- Aim of the task:
Given the records below, would you repeat exactly the lines that begin at the one containing "The image size" and end at the one containing "Image resolution: width=682", inclusive?

- Information provided:
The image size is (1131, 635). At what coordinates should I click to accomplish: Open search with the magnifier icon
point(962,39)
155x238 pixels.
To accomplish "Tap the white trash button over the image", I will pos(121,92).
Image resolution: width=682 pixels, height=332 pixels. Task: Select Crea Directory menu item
---
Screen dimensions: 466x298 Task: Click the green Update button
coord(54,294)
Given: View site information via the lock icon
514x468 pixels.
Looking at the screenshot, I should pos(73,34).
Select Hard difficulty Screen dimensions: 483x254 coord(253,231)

- Worked solution:
The image size is (1131, 635). At what coordinates should I click to accomplish: Open search with the magnifier icon
point(962,39)
155x238 pixels.
To accomplish "Tap the white trash button over the image", I will pos(121,92).
Image resolution: width=682 pixels, height=332 pixels. Task: Select Crea Directory menu item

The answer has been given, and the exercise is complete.